Re: Debugging write timeouts on Cassandra 2.2.5

Jai Bheemsen Rao Dhanwada Wed, 20 Sep 2017 09:50:14 -0700

Apologies for the typo, Mike

On Wed, Sep 20, 2017 at 9:49 AM, Jai Bheemsen Rao Dhanwada <
jaibheem...@gmail.com> wrote:


> Hello Nike,
>
> were you able to fix the issue? If so what change helped you?
>
> On Wed, Feb 24, 2016 at 5:36 PM, Jack Krupansky <jack.krupan...@gmail.com>
> wrote:
>
>> Great that you found a specific release that triggers the problem - 2.1.x
>> has a huge number of changes.
>>
>> How many partitions and rows do you have? What's the largest row count
>> for a single partition? And all of these CQL tables are COMPACT STORAGE,
>> correct? Are you writing a large number of skinny partitions or a smaller
>> number of very wide partitions? It wouldn't surprise me if behavior for
>> large partitions varies between releases since they can be so
>> memory-intensive.
>>
>> I see this change in 2.1.5 that could possibly introduce some memory
>> usage:
>> Write partition size estimates into a system table (CASSANDRA-7688)
>>
>> At this stage it would probably help for you to try to produce a
>> reasonably small repro test case that you could file as a Jira. And if you
>> could run that repro test case on 3.x to verify that the problem still
>> exists, that would be helpful as well.
>>
>> How long does it take to repro the timeout?
>>
>> Can you repro the timeout using a single node?
>>
>> What is the pattern of the timeouts - just random and occasional, or
>> heavy and continuous once they start?
>>
>> Are they occurring uniformly on all three nodes?
>>
>> If you bounce the cluster and continue testing, do the timeouts commence
>> immediately, fairly soon, or only after about as long as they take from a
>> clean fresh start?
>>
>>
>>
>> -- Jack Krupansky
>>
>> On Wed, Feb 24, 2016 at 7:04 PM, Mike Heffner <m...@librato.com> wrote:
>>
>>> Nate,
>>>
>>> So we have run several install tests, bisecting the 2.1.x release line,
>>> and we believe that the regression was introduced in version 2.1.5. This is
>>> the first release that clearly hits the timeout for us.

+++++

Task list:
1. In the Cassandra write-timeout thread, which release do the testers believe introduced the regression?
2. Reproduce the stretch of the Cassandra write-timeout thread from "Apologies for the" through "change helped you?", with "Nike" swapped for "Mike".

Raw data:
+++++

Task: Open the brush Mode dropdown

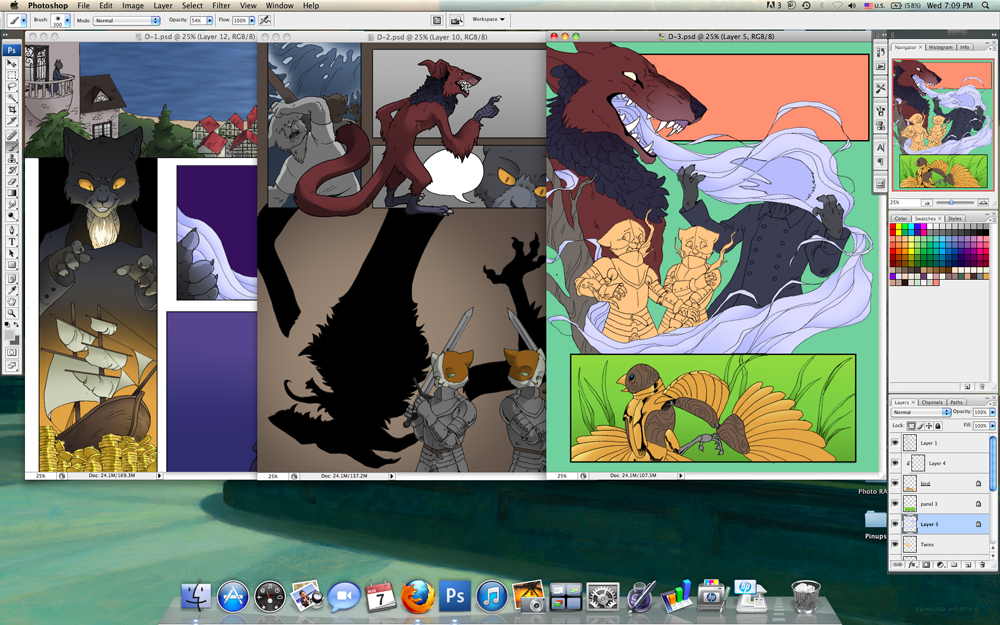Action: (126, 20)
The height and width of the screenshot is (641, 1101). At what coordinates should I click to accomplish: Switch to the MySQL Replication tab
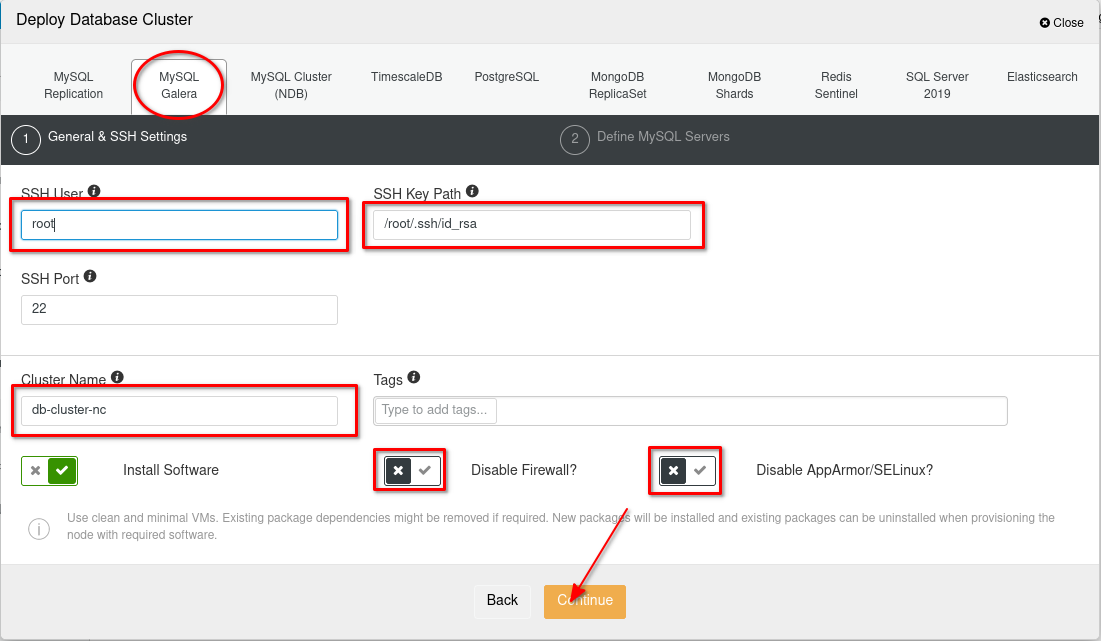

+++++

Solutions by task:
1. Version 2.1.5.

2.
Apologies for the typo, Mike

On Wed, Sep 20, 2017 at 9:49 AM, Jai Bheemsen Rao Dhanwada <
jaibheem...@gmail.com> wrote:


> Hello Mike,
>
> were you able to fix the issue? If so what change helped you?